Do you know about the fascinating journey of various food plants from the New World to India? How food of other countries was integrated into Indian cuisine? How food items etymologically evolved, for example, from the aboriginal Munda tongues into Sanskrit?
Celebrating the culinary rainbow of India, A Historical Dictionary of Indian Food traces the gastronomic history and food ethos of the country. Drawing on archaeology, historical writing, botany, genetics, and ancient literature in sanskrit, Pali, Tamil, and Kannada, this volume provides a wealth of information on food materials, cuisine, and recipes of India. Alphabetically arranged and extensively cross-referenced, this book will delight both foodies and food academics.
K.T. Achaya (1923-2002) was a renowned nutritionist and an authority on Indian food.
Several readers of my earlier book. Indian Food: A Historical Companion published by Oxford University Press in 1994, felt there was need for a historical dictionary that would bring together, in alphabetical order, material scattered all over the earlier volume, besides of course relevant new material. Some cut-off point was necessary, and 1947, the year of Indian Independence, seemed appropriate. In the event, this is only relevant to a few entries, such as wheat milling or sugarcane products, where certain production figures for 1947 were in order. Of course the general thrust of the volume is the progression, over some four thousand years, of food materials themselves, and their conversion to edible products, in the Indian sub-continent.
The choice of entries was not confined to food per se. nor could it be when the basis of Indian dietetics is a holistic one that even embraces a cosmic moral cycle. Ayurveda is the science of life as a whole, and its precepts have for millennia governed, to greater or lesser degrees, the choice and style of food in India. Accordingly, ayurvedic parameters of taste (rasa), aftertaste (vipaka), potency (vlrya) and guna or property (hot-cold, heavy- light, oily-dry and so on), have been noted in the entries for several common food materials. and in turn their effect on the hurnoural balance (dosha) of the body. Hindsight has generally been avoided; thus the amla or Indian gooseberry is now known to have an exceptional content of vitamin C. but traditional medicine had its own reasons for the value of amla in several restorative blends.

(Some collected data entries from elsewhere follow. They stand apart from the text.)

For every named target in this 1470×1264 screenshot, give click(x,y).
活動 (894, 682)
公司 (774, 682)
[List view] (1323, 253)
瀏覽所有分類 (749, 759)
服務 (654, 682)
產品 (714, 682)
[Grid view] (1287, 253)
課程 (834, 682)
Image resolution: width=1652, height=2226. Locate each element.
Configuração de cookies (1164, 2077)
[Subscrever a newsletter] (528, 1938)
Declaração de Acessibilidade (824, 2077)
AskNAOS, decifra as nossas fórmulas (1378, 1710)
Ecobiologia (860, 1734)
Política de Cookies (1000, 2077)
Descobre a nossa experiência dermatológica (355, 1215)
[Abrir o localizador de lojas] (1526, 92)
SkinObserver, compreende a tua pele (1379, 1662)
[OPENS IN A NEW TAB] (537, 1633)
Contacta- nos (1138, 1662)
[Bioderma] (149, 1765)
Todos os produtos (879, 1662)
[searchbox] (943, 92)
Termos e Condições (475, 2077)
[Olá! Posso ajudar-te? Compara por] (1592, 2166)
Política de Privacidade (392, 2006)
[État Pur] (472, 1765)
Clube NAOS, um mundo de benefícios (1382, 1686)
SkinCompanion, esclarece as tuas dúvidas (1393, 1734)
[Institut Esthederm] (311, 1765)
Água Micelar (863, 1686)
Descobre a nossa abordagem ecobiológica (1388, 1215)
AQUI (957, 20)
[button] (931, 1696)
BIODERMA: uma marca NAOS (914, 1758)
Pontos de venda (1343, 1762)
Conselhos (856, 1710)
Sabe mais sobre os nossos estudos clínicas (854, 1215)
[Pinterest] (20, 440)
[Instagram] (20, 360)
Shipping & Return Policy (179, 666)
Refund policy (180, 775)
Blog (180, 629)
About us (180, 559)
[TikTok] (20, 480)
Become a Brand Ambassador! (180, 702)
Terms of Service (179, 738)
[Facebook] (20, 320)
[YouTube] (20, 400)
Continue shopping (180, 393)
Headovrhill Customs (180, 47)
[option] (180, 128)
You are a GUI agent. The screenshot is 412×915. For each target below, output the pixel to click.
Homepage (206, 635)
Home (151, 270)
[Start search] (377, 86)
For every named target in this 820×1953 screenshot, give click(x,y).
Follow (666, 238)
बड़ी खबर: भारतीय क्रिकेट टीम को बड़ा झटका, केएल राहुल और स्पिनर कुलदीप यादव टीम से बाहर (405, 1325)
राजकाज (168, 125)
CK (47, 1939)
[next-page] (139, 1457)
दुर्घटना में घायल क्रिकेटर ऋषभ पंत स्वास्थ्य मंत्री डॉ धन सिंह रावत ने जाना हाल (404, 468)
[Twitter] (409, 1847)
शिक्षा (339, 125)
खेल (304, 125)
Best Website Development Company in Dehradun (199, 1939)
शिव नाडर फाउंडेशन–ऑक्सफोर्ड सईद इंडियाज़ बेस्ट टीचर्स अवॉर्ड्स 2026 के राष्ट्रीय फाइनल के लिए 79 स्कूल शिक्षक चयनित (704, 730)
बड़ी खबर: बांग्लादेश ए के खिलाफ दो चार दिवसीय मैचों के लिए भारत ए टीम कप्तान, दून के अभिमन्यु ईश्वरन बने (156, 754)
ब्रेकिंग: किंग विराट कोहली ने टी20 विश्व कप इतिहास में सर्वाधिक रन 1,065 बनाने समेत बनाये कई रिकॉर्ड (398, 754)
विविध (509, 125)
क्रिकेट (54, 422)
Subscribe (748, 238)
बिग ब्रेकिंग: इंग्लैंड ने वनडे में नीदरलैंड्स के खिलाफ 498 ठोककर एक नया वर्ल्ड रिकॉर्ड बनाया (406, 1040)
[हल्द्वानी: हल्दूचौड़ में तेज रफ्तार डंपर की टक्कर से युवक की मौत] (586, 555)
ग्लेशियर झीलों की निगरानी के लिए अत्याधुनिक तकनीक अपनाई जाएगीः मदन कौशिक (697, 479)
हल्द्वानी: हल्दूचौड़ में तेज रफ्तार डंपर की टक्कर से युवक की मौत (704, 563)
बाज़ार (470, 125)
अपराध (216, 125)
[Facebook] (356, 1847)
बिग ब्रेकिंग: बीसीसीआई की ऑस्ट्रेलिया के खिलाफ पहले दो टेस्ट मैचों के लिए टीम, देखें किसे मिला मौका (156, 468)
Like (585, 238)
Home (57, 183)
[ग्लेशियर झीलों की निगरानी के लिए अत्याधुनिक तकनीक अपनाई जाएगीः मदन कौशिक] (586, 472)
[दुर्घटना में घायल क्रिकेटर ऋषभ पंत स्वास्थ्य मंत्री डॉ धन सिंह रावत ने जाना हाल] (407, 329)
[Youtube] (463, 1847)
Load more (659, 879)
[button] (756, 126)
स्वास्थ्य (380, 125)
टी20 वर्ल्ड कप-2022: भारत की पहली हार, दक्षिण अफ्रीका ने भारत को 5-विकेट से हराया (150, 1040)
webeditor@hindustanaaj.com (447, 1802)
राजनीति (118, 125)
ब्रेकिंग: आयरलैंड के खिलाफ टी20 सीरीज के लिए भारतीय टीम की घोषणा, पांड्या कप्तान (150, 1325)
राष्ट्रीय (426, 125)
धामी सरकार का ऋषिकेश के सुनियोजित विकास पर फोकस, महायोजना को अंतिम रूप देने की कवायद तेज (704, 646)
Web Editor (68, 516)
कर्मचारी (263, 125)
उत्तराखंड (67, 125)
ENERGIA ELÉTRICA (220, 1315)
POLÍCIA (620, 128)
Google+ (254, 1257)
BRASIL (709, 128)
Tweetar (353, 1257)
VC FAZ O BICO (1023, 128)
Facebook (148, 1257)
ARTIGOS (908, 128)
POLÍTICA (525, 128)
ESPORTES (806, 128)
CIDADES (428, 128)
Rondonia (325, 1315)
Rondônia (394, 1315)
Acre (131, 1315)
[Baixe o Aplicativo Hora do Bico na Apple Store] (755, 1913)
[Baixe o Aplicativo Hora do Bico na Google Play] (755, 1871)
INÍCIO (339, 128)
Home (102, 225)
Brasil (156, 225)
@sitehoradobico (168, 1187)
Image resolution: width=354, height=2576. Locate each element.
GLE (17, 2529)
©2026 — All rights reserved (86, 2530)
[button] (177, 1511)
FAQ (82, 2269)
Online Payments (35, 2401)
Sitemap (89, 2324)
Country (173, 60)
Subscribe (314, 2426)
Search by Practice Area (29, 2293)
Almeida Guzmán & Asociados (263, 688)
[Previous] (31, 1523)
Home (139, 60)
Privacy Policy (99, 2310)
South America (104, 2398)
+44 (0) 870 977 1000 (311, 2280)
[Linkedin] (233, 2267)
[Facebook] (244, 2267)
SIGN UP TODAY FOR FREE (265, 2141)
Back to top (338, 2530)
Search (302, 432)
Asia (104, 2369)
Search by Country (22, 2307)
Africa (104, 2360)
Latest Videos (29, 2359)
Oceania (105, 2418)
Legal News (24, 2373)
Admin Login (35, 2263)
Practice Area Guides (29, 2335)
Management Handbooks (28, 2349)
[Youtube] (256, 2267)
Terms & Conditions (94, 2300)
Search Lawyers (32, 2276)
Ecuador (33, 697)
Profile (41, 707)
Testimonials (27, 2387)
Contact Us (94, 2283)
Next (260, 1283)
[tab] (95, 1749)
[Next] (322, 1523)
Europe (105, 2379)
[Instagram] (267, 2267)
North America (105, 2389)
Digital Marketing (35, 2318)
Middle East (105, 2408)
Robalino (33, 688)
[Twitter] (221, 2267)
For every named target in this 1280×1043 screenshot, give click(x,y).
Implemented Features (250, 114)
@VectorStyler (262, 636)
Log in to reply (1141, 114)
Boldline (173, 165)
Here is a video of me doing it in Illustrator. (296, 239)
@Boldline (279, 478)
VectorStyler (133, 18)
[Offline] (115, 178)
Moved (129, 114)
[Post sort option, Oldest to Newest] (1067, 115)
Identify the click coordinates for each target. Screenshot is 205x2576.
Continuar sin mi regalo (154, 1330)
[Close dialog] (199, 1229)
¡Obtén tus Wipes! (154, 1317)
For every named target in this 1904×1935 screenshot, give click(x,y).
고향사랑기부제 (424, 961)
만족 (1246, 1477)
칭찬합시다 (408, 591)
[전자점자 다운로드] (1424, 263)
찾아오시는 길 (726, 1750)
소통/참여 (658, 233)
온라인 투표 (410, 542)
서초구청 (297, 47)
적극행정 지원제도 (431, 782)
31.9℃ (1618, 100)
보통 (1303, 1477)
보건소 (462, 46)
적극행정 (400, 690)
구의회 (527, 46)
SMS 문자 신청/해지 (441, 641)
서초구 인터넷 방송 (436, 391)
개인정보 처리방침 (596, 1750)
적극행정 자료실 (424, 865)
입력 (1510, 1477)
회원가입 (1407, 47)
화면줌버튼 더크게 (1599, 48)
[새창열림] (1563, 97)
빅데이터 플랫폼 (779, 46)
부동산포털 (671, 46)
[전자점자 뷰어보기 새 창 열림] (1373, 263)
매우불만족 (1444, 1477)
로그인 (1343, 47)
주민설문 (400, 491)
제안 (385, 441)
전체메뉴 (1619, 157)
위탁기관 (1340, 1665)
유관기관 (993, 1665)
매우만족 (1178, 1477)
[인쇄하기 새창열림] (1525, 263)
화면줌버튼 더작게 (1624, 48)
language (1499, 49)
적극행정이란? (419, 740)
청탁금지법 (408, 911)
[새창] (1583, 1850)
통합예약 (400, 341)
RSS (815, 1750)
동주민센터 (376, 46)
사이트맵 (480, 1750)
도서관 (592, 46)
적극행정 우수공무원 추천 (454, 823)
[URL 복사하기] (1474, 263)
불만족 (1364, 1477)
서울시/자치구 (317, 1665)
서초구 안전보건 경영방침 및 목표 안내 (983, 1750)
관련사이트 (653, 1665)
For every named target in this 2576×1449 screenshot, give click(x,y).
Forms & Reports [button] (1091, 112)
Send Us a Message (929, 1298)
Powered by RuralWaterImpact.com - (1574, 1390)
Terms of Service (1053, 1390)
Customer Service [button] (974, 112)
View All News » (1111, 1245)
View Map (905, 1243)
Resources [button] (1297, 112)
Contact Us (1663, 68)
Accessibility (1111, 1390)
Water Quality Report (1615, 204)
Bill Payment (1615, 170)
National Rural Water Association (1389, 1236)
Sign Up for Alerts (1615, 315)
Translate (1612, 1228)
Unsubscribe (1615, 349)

Being a historical dictionary, the country's oldest literatures, which are in Sanskrit, Pali, Tamil and Kannada, have naturally, been drawn upon extensively, as have the often illuminating accounts of visitors to India, starting with the Greeks in the fourth century BC, Entries which enumerate these sources, with historical dates, therefore seemed warranted, Another fascinating area, especially in the realm of food, is the transfer of words across languages, from the aboriginal Munda tongues into Sanskrit, from Tamil and Malayalam (often by way of Portuguese or Spanish) into English, and in reverse from these languages into Indian tongues.
Archaeological, literary, historical, botanic and genetic evidence have all been drawn upon to situate Indian foods in time and place. Of particular interest is the recent migration, following Columbus and Vasco da Gama, of food plants from the New World to India through Portuguese and Spanish agency. So quickly did these become integrated that today the potato, tomato, papaya and above all the chilli are all but indispensable to Indian, cuisine. Brief notes on the origins and transfer of these food materials are included in this dictionary. Despite extensive cross-referencing in the text, some repetition could not be avoided if each entry was to be reasonably complete; thus the entry on meat dishes would include preparations from Kashmir, Hyderabad and Kodagu, which would also figure in entries devoted to these cuisines.
In a book dealing with Indian food, it would have been pedantic and tiresome to italicize Indian words, like dhal or roti or ghee. In writing Indian words in English, except for indicating lengthened vowels, diacritical marks have been avoided. Phonetic forms of spelling close to the original sound have been sought, like palao, chana (for the Bengal gram), chhana (for precipitated milk solids), and Sushrutha Samhita (for the medical text). References are listed together at the end of the text, followed by their own author index, and three other textual indexes; of Authors, Literary Works, and Historical Persons; of Indian Words; and of Latin Names.
In the rush into modernization, many traditional food preparations will be lost irretrievably unless documented by those in a position to do so. Women would be at a particular advantage in such efforts.